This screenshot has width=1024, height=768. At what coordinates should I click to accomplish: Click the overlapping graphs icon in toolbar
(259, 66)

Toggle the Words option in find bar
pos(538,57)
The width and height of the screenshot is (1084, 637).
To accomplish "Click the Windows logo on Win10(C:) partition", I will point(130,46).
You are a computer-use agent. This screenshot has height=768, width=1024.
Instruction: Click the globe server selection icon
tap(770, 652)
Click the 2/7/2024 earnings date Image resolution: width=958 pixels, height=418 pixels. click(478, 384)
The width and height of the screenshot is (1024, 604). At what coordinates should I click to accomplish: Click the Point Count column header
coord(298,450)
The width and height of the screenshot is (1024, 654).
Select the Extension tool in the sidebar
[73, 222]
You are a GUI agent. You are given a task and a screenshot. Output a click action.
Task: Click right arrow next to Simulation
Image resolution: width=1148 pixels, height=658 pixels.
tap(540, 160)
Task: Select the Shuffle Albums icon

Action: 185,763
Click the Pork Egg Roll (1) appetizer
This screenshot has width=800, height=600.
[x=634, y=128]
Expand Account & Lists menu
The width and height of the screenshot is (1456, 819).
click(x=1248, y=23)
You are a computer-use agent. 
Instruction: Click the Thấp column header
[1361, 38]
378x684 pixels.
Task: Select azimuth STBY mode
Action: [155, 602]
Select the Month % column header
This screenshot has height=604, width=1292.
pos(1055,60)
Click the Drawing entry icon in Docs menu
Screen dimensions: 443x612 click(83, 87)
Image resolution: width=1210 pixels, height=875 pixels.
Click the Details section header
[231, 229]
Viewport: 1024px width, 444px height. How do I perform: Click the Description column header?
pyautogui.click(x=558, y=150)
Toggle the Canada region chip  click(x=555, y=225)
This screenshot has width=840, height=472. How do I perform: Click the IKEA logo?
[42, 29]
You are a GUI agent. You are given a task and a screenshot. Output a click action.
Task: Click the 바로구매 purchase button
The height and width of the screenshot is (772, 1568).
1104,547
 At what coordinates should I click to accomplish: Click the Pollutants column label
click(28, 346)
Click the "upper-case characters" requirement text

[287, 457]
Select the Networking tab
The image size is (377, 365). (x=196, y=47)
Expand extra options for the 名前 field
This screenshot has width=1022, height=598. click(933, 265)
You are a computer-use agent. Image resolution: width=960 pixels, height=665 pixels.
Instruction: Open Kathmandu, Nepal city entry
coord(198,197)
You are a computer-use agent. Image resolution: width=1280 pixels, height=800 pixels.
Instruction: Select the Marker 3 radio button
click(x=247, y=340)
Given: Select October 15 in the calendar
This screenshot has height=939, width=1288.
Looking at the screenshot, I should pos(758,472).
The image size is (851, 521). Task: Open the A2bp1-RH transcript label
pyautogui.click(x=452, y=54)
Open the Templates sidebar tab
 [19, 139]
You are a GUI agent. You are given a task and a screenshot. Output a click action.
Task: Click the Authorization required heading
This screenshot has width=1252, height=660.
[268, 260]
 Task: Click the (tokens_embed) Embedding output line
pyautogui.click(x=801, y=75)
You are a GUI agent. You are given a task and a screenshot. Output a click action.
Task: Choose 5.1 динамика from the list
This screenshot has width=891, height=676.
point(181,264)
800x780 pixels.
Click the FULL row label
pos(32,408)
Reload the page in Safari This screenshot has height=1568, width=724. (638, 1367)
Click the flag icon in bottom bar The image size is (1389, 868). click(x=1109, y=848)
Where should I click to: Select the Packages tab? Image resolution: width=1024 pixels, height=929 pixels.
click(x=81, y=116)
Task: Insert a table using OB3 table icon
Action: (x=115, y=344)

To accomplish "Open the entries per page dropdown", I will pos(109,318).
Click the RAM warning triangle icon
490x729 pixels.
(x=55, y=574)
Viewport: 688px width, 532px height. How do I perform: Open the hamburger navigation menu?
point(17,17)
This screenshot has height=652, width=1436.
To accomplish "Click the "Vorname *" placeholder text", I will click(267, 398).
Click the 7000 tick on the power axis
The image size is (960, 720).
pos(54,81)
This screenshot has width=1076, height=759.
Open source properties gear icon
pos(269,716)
════
▸ Assigned task
Where the string "page" occurs in a line of the material above, copy the whole line.

▸ Answer for this exercise
Reload the page in Safari This screenshot has height=1568, width=724. (638, 1367)
To accomplish "Open the entries per page dropdown", I will pos(109,318).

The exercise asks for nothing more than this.